On the New York Mercantile Exchange, light, sweet crude futures for February delivery rose 0.48% to USD91.31 per barrel in Asian trading Friday. West Texas Intermediate traded as high as USD91.50 per barrel and as low as USD90.98 in the early part of Friday’s Asian session.
The fact oil is trading higher on Friday is arguably impressive considering some of the tough headlines out of the U.S. on Thursday. U.S. stocks and some other high-beta assets slid after Senate Majority Leader Harry Reid, a Nevada Democrat, said that appears clear the U.S. will go over the dreaded fiscal cliff. Following those comments, investors fled riskier assets in favor of safe havens, including gold.
Add to that, oil had to overcome some disappointing news about the U.S. consumer. In U.S. economic news, the Conference Board said its consumer confidence index fell to 65.1 this month from a downwardly revised 71.5 in November.
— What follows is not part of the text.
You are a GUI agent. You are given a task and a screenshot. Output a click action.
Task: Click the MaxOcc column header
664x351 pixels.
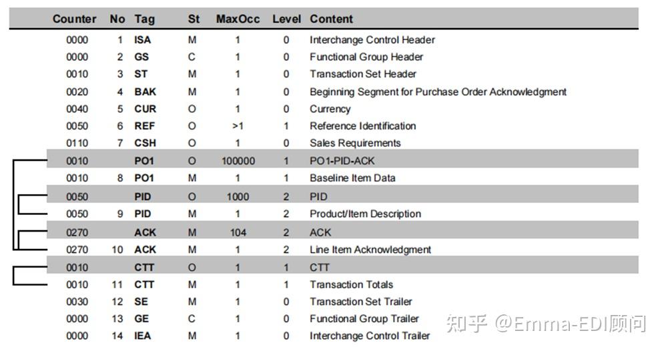tap(238, 19)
Economists expected a December reading of 70.
The U.S. consumer accounts for about 70 percent of GDP in the world’s largest economy and the U.S. is also the world’s top oil consumer.
Although not all of the reported USD600 billion in spending cuts that would come as a result of the fiscal cliff will go into effect immediately, roughly USD110 billion could hit right away if the January 1, 2013 to craft a resolution is missed.
That could trigger weak demand for crude, particularly if U.S. employers lower their already tepid pace of hiring and the economy stalls.
Elsewhere, Brent futures for February delivery traded on the ICE Futures Exchange added 0.02% to USD111.03 per barrel.